We then turned our attention to the two cavities having inverted energetics of their triplet and P states. Cavity 3 displayed negligible differences in the emission envelope from 500 to 550 nm between 77 and 181 K (Fig. 3d), which strengthened the hypothesis of an energy flow from T1 to P. Furthermore, the intensity of polariton emission from Cavity 3 was ten times more intense at 77 K compared to all other cases, and it decreased steadily as the temperature increased until a plateau value was reached (Fig. 3i). Contrarily, the temperature-dependent emission from Cavity 4 resembled that of the bare film. In other words, Cavity 3 was unique in the series by exhibiting a continuously decreasing polariton emission in the 77–125 K temperature range. Moreover, it should be noted that the weak emission from uncoupled molecules in Cavity 3 followed the same trend as for the neat film (Supplementary Fig. 8). Thus, the dynamical avenues of coupled and uncoupled molecules differed in the same cavity. Furthermore, the lifetime of delayed emission from Cavity 3 decreased as the temperature increased (Fig. 3k–o), but a plateau value was reached at 125 K. As the temperature increased further to around 150 K, the lifetime began to drop again. This indicated the presence of two thermally activated processes working in different temperature regimes in Cavity 3. In the next section, we will analyze the temperature resolved rate of delayed emission to pinpoint the nature of the processes, which caused the differences in delayed emission lifetimes.

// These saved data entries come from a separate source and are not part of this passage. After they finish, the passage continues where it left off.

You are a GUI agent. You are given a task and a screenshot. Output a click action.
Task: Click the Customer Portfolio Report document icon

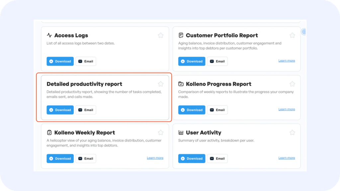(x=181, y=35)
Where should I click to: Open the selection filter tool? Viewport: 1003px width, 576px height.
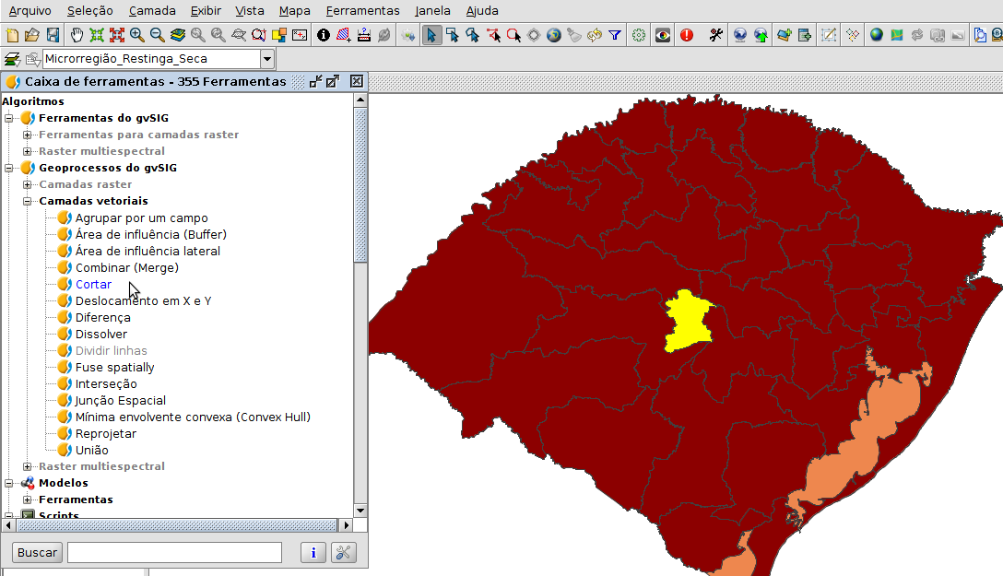[x=614, y=35]
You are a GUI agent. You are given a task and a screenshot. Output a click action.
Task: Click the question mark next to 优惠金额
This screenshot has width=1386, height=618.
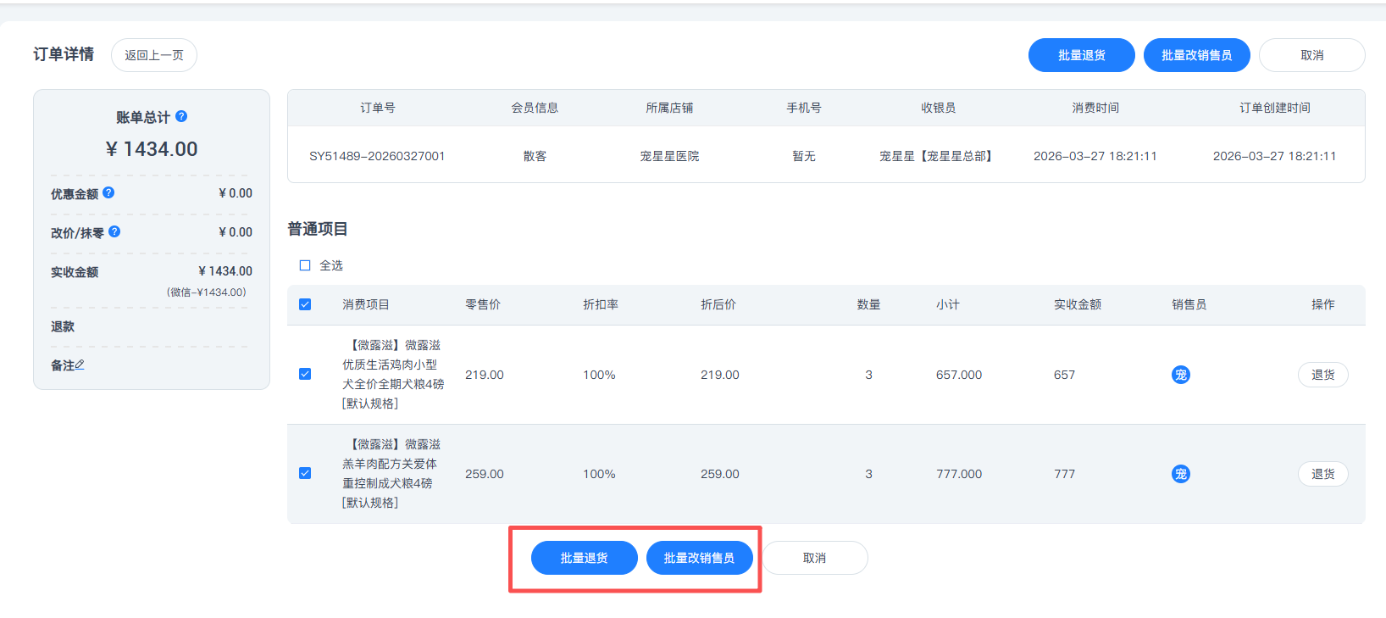108,192
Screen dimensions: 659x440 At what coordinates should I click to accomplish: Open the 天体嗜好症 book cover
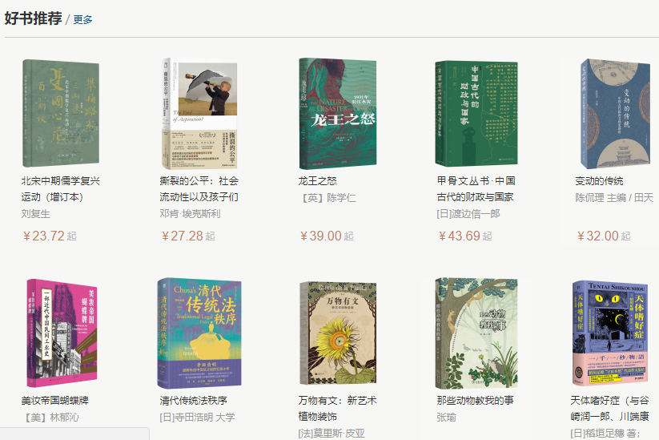(609, 333)
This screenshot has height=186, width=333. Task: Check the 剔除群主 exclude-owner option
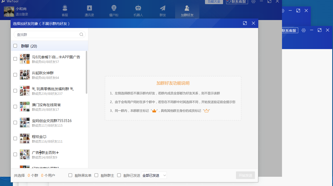coord(96,175)
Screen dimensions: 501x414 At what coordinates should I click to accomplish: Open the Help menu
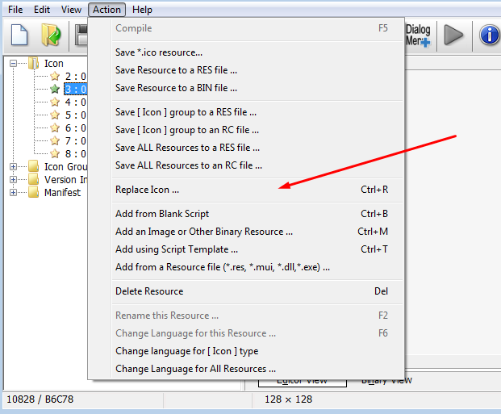(142, 10)
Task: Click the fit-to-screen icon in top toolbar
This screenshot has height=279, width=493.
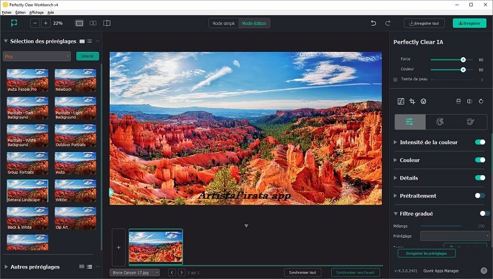Action: [14, 23]
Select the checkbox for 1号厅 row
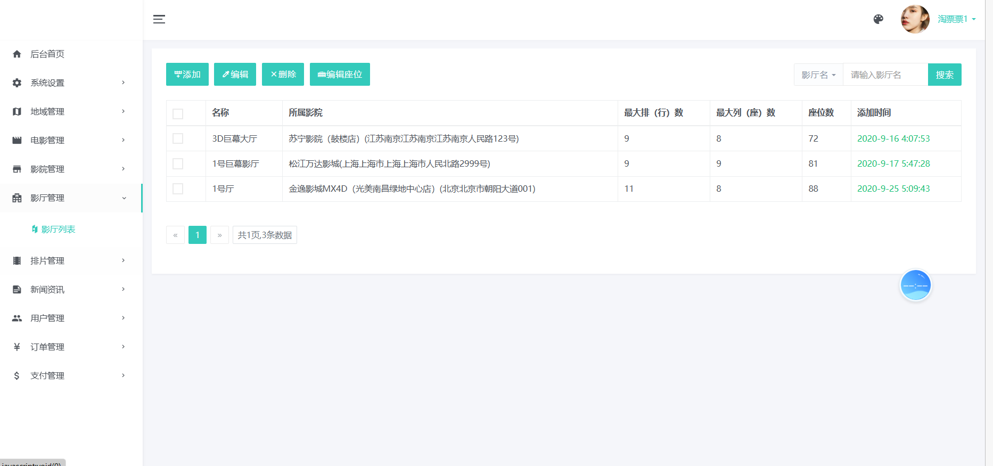 point(178,189)
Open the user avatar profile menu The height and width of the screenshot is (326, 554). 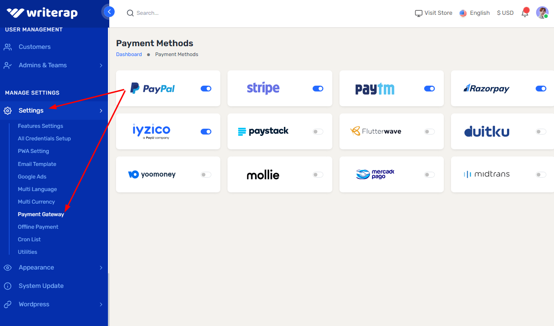tap(542, 13)
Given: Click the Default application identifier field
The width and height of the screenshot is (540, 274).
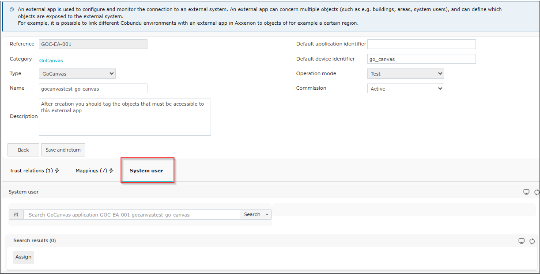Looking at the screenshot, I should (x=422, y=44).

The lifetime of emission depends on both the rate of emission and the rates of non-radiative decay. Hence, it is difficult to deduce mechanistic understanding directly from measured lifetimes. To increase our insights on delayed emission in the strong coupling regime, the relative rates of delayed emission were calculated using Eq. 2 (see “Methods”section):

$${k}_{{\rm{T}}/{\rm{S}}({{\rm{P}}}^{-})}\left({\rm{T}}\right)\propto \frac{{I}_{{\rm{DF}}}\left({\rm{T}}\right)}{{I}_{{\rm{PF}}}\left({\rm{T}}\right)\cdot{\tau }_{{\rm{DF}}}\left({\rm{T}}\right)},$$
(2)

where IPF is the integrated prompt emission (Supplementary Fig. 9), IDF is the integrated intensity of delayed emission (Supplementary Fig. 10), and τDF is the lifetime of delayed emission. The natural logarithm of the relative rate of delayed emission as a function reciprocal temperature is displayed in Fig. 4a. In the whole temperature range, the relative rates of delayed emission in the neat film, as well as in Cavities 1, 2, and 4, followed exponential growth. This indicated that RISC is a thermally activated process in these systems, and the activation energies were determined to 115, 96, 65, and 118 meV for the neat film, Cavity 1, Cavity 2, and Cavity 4, respectively (Eq. 1). The activation energies of RISC in Cavities 1 and 2 were nearly 20 and 50 meV smaller than for the neat film, which imply a direct pathway from the triplet state to P. For Cavity 4, the effect of singlet–triplet inversion was negligible for the dynamics of delayed emission, which indicated that the process is dominated by transfer from the triplet to excitonic states followed by partial relaxation to the lower polariton. Interestingly, Cavity 4 show a significant amount of delayed excitonic emission at 180 K (Fig. 3e). Energy transfer from both the singlet and triplet surfaces to P is therefore inefficient in this cavity. We speculate that the low coupling to the lower polaritonic state is due to the large red-detuning of the cavity, which in such case would rationalize recent observations by Eizner et al. 37.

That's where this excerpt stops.